In the data below, find the line containing "Coros NOMAD (208, 547)", then set down that line and every later line up to and including the line containing "Relocation Guides (1213, 2072)", exactly.
(Data provided)
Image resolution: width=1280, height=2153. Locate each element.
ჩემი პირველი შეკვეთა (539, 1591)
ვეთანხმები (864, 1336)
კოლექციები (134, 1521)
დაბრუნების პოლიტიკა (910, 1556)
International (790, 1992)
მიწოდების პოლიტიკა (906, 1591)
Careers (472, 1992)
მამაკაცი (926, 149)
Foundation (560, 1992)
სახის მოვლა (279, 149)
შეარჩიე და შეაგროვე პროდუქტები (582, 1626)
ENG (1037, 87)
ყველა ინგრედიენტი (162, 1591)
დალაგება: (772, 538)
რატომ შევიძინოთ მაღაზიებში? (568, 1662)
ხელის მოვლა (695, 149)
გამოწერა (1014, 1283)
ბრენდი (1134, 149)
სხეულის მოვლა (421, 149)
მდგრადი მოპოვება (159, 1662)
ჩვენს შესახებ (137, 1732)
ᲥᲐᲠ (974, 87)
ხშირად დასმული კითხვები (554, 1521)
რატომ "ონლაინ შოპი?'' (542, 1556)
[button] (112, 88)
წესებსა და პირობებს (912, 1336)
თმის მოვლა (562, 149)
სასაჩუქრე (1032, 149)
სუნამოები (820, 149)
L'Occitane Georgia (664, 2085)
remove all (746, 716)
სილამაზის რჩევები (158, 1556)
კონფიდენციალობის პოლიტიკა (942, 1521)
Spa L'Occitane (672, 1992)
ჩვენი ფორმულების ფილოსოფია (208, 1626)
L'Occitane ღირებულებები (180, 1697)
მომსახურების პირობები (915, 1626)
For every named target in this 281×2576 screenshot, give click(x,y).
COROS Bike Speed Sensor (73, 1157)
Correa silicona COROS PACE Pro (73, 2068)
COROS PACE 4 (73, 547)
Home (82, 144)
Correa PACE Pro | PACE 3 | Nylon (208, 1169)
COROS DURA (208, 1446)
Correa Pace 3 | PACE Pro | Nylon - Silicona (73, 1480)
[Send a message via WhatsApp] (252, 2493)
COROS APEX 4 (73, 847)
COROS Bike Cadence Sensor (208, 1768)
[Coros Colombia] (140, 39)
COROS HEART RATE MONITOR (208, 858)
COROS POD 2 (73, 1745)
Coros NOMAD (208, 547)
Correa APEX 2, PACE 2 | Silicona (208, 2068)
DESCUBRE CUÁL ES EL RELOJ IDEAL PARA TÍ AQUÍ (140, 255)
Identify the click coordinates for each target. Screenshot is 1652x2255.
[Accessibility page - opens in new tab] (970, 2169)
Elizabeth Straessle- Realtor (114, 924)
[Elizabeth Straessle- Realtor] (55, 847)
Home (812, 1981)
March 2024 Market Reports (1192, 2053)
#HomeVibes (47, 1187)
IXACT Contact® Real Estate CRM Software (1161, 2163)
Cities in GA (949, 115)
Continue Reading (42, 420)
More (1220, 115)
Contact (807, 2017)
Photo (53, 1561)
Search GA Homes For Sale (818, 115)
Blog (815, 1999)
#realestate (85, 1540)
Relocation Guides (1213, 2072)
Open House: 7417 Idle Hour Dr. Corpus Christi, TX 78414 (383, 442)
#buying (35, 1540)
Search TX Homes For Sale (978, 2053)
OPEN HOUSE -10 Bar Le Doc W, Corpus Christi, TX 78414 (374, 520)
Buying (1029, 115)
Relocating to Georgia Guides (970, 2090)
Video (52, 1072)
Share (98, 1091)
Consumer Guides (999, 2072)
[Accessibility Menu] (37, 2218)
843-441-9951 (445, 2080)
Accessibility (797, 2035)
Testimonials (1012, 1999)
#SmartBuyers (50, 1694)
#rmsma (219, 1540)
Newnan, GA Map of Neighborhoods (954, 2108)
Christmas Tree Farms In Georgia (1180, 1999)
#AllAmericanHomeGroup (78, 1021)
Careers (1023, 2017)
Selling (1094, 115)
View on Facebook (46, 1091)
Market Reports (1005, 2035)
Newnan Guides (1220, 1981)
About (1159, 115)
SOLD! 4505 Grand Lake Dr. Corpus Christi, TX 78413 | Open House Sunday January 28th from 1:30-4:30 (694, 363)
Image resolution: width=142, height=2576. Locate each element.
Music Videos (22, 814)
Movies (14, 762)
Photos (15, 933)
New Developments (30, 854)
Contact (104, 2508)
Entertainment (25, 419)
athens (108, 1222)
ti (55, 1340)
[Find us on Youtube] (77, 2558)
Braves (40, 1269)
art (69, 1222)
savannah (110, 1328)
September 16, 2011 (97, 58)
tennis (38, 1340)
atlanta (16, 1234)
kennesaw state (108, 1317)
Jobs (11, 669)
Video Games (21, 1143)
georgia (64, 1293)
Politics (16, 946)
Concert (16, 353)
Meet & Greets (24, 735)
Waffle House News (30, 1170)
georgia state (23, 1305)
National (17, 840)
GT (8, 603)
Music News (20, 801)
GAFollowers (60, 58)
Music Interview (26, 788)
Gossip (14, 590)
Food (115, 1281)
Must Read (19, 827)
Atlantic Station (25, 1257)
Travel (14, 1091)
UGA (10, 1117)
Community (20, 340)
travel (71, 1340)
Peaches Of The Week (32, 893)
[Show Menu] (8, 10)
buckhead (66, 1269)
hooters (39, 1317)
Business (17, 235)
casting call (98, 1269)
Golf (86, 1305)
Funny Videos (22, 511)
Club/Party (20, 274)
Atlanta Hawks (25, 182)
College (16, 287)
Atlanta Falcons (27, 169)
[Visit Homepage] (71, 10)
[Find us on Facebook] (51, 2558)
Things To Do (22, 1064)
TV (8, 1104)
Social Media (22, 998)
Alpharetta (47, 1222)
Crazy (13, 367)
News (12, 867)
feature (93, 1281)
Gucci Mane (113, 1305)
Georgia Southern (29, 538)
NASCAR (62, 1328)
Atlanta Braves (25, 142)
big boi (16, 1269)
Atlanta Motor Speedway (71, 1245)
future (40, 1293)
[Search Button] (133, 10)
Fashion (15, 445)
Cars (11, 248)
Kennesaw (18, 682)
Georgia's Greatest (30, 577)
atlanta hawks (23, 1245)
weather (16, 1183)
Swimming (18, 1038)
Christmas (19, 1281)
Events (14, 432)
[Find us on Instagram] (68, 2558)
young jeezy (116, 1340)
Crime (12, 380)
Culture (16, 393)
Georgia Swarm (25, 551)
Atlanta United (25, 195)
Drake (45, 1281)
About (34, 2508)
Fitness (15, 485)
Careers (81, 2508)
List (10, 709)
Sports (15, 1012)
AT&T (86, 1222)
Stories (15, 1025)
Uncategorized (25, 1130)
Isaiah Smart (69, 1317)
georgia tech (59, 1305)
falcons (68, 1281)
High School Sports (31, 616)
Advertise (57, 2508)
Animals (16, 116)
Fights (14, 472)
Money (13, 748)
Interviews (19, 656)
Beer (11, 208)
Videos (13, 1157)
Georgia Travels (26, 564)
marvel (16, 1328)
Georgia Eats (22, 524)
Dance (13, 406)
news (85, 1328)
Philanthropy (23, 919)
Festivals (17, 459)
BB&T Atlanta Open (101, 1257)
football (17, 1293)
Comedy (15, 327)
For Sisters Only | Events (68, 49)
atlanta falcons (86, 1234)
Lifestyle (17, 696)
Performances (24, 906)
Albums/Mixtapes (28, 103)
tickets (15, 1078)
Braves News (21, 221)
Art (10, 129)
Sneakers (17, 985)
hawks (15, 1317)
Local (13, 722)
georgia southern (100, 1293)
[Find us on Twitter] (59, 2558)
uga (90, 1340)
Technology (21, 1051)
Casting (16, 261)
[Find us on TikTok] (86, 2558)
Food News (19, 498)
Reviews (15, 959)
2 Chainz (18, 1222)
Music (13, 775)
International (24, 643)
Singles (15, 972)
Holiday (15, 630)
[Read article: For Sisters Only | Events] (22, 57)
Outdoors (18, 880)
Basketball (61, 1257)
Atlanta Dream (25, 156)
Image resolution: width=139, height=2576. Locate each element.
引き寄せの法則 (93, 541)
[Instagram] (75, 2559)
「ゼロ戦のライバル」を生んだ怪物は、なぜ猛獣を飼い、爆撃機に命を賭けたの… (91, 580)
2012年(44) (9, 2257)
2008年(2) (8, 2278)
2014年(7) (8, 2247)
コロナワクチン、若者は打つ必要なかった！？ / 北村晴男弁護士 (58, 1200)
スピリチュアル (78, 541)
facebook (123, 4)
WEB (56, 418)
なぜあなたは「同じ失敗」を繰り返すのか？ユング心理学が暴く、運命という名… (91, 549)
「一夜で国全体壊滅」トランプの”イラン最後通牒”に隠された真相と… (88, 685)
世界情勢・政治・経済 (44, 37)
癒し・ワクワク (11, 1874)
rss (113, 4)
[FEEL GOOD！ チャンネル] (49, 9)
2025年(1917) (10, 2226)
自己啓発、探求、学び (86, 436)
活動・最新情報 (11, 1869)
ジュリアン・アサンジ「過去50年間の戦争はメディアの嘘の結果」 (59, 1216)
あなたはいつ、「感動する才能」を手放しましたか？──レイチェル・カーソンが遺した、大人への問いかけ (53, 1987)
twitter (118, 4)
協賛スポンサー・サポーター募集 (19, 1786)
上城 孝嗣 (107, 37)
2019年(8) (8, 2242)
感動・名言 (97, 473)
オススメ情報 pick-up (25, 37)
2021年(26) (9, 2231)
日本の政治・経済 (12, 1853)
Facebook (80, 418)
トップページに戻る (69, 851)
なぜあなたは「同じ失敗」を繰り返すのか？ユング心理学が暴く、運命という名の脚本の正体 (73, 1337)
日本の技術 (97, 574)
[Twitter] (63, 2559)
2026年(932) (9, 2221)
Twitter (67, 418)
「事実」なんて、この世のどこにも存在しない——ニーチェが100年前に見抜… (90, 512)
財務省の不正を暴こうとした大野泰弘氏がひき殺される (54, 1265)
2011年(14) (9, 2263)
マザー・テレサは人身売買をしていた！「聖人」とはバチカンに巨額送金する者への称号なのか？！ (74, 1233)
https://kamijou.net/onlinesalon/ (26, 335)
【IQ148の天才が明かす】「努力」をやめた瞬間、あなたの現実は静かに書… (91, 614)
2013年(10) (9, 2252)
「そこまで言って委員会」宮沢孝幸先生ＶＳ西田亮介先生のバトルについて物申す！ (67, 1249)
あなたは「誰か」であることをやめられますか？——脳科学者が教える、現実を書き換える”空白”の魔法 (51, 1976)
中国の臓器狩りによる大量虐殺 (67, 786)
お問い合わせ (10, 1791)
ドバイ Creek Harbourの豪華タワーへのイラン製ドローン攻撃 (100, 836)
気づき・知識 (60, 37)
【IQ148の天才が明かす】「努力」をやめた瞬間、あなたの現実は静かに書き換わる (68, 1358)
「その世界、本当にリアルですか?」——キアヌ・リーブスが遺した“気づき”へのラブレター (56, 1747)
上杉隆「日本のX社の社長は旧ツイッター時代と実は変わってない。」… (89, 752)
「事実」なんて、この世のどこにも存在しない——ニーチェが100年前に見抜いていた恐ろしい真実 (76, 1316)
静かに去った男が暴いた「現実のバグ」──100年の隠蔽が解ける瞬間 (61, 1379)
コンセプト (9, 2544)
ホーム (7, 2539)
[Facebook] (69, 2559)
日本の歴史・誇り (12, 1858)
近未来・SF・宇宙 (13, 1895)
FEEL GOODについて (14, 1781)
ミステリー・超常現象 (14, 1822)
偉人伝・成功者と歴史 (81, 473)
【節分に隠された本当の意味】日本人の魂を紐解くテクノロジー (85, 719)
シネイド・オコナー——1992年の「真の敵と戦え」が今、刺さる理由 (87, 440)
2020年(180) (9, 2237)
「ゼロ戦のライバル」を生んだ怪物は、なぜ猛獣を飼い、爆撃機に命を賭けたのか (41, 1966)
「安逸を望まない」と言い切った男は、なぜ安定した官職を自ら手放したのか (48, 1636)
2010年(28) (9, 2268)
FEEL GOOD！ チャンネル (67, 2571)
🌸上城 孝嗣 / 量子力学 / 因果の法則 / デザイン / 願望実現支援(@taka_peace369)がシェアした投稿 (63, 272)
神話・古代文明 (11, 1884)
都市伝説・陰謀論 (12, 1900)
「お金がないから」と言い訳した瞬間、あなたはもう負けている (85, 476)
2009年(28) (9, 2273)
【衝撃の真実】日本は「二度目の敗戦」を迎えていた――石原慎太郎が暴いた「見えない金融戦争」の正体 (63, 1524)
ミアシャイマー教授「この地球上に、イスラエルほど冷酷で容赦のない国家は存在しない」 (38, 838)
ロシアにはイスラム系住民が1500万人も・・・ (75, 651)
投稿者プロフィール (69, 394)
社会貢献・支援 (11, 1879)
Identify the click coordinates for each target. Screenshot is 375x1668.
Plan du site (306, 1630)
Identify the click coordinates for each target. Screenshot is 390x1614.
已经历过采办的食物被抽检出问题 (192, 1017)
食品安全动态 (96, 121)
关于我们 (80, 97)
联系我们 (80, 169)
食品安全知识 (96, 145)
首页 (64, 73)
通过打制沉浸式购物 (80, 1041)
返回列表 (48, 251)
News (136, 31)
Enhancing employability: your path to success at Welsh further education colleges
(End Data provided)
Result of this task:
Coros NOMAD (208, 547)
Correa APEX 2, PACE 2 | Silicona (208, 2068)
DESCUBRE CUÁL ES EL RELOJ IDEAL PARA TÍ AQUÍ (140, 255)
Identify the click coordinates for each target. Screenshot is 1652x2255.
[Accessibility page - opens in new tab] (970, 2169)
Elizabeth Straessle- Realtor (114, 924)
[Elizabeth Straessle- Realtor] (55, 847)
Home (812, 1981)
March 2024 Market Reports (1192, 2053)
#HomeVibes (47, 1187)
IXACT Contact® Real Estate CRM Software (1161, 2163)
Cities in GA (949, 115)
Continue Reading (42, 420)
More (1220, 115)
Contact (807, 2017)
Photo (53, 1561)
Search GA Homes For Sale (818, 115)
Blog (815, 1999)
#realestate (85, 1540)
Relocation Guides (1213, 2072)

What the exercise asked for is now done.